NOENROLL,Did not enroll in an IHE within 16 months of receiving a regular high school diploma


### Data Quality
Verify data quality: Explain any missing values, duplicate data, and outliers. Are those mistakes? How do you deal with these problems? Give justifications for your methods.

### Simple Statistics
Visualize appropriate statistics (e.g., range, mode, mean, median, variance, counts) for a subset of attributes. Describe anything meaningful you found from this or if you found something potentially interesting. Note: You can also use data from other sources for comparison. Explain why the statistics are meaningful.

### Visualize Attributes
Visualize the most interesting attributes (at least 5 attributes, your opinion on what is interesting). Important: Interpret the implications for each visualization. Explain for each attribute why the chosen visualization is appropriate. 

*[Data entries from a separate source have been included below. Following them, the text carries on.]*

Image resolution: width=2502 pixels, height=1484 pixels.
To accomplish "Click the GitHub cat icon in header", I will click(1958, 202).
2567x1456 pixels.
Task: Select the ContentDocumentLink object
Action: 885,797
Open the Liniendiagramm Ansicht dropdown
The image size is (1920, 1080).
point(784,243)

### Explore Joint Attributes
Visualize relationships between attributes: Look at the attributes via scatter plots, correlation, cross-tabulation, group-wise averages, etc. as appropriate. Explain any interesting relationships.

### Explore Attributes and Class
Identify and explain interesting relationships between features and the class you are trying to predict (i.e., relationships with variables and the target classification).

### New Features
Are there other features that could be added to the data or created from existing features. Which ones?

### Exceptional Work
You have free reign to provide additional analyses. One idea: implement dimensionality reduction, then visualize and interpret the results.